The patient was an elderly man who was having occasional, upsetting episodes of palpitations that were caused by paroxysmal atrial fibrillation that lasted for several hours, especially at night. During the day, his heart rate was often too low to consider a beta blocker. I don't want to be the cause of a fall in one of my elderly patients. I decided, on the advice of another doc, to give him a beta blocker (bisoprolol) at bedtime only. I still worry though that his heart rate may drop when he doesn't need it and cause a fall on the way to the washroom at night. Would it be worth considering a pocket blocker for this guy?



"The choice of rhythmcontrol relates to AF characteristics. For patients with a lowburden of infrequent paroxysmal AF, pill-in-pocket antiarrhythmictherapy might be reasonable. For more frequentparoxysmal AF, daily maintenance antiarrhythmic therapymight be tried, followed by consideration of catheter ablationif the response is not adequate."

It seems unlikely to me that the CCS would make this recommendation, and a pretty graphic to go with it, if it wasn't going to work.
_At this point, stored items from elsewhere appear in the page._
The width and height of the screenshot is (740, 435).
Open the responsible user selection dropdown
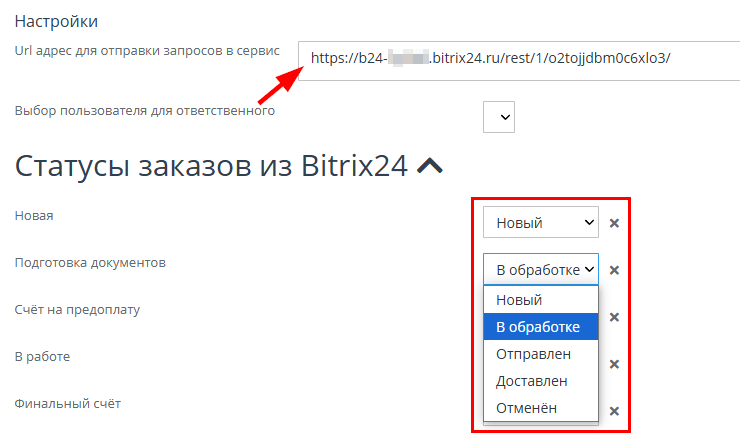(498, 117)
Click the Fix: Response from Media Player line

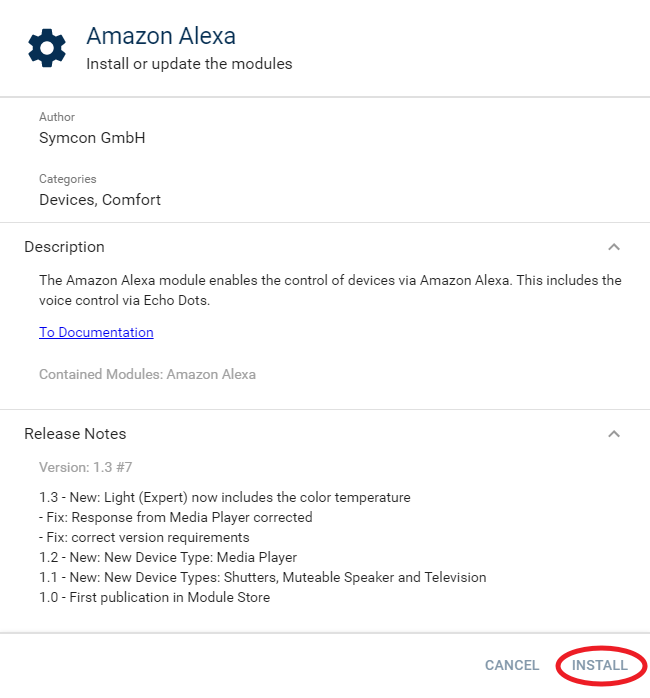pos(176,517)
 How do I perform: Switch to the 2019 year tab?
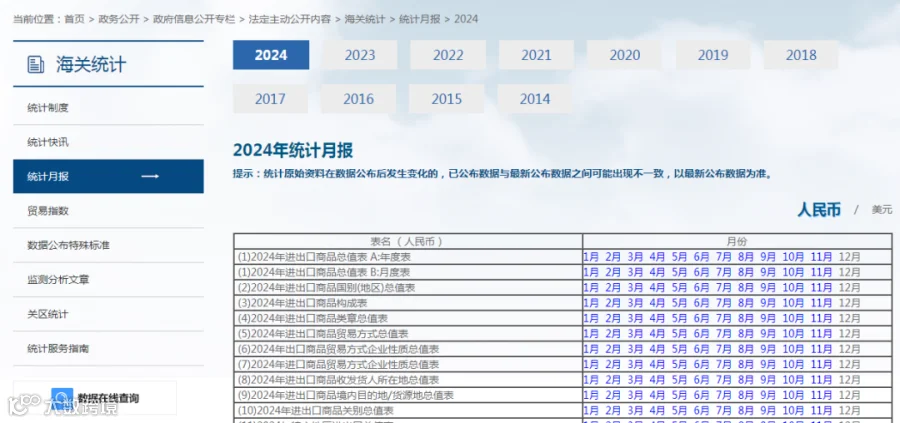coord(712,55)
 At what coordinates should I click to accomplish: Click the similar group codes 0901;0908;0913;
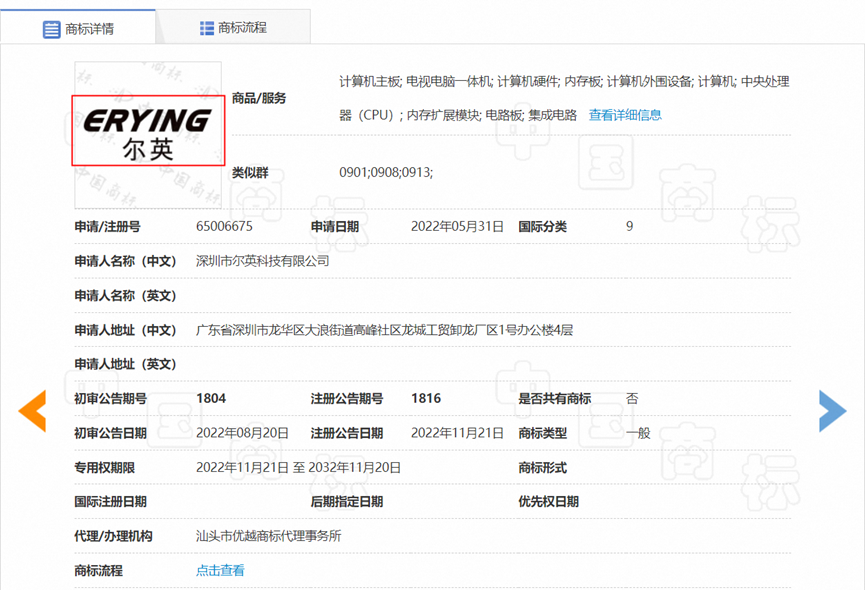(386, 173)
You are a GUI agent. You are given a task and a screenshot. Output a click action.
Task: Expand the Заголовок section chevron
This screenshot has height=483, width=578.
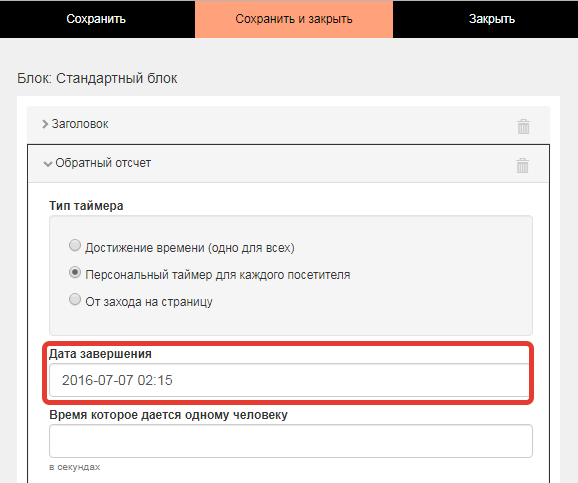tap(45, 124)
Now, to determine which beta blocker to choose, because, damn, there are a lot of beta blockers.
Let's go alphabetically. I've taken my info from Up To Date because it's the easiest for me to search through the blockers. I'm just looking at the Canadian types and oral delivery because that's all I care about for the patient we were discussing.
acebutalol: onset 1-2 hours, 1/2 life 12-24 hours
atenolol: onset 2-4 hours, 1/2 life 12-24 hours
bisoprolol: onset 1-2 hours, 1/2 life 9-12 hours
carvedilol: onset 30 min - 1 hour, 1/2 life 7- 10 hours
labetalol: onset 20 min - 1 hour, peak effectiveness in 1-4 hours, 1/2 life 6-8 hours
metoprolol: onset 1-2 hours, 1/2 life 3-4 hours
nadolol: no onset info given, 1/2 life 20-24 hours
nevibolobol: peak onset 1.5 hours, 1/2 life 12 hours
penbutolol: peak onset 1.5 hours, 1/2 life 5 hours
pindolol: peak onset 1 hour, 1/2 life 3-4 hours (up to 15 hours in the elderly)
propranolol: onset 1-2 hours, 1/2 life 3-6 hours
sotalol: onset 1-2 hours (or sooner), 1/2 life 12 hours
timolol: onset 15-60 minutes, 1/2 life 2-2.7 hours

OK, so 3 of these are appealing based on onset less than an hour - carvedilol, timolol and labetalol. They also have half lives less than 12 hours with timolol definitely winning. Most of these though are active by 1 hour. For most patients that are symptomatic during the day, any of these might be great. But I worry about this elderly man with low blood pressure, low heart rate during the day, and multiple medications.

 I think finding a cardio selective drug might be most helpful and decrease the risk of side effects. Those are metoprolol, acebutalol, atenolol and bisoprolol.

Of these, metoprolol has the shortest half life. I have a winner, and since my patient has side effects on the bisoprolol, it's worth changing.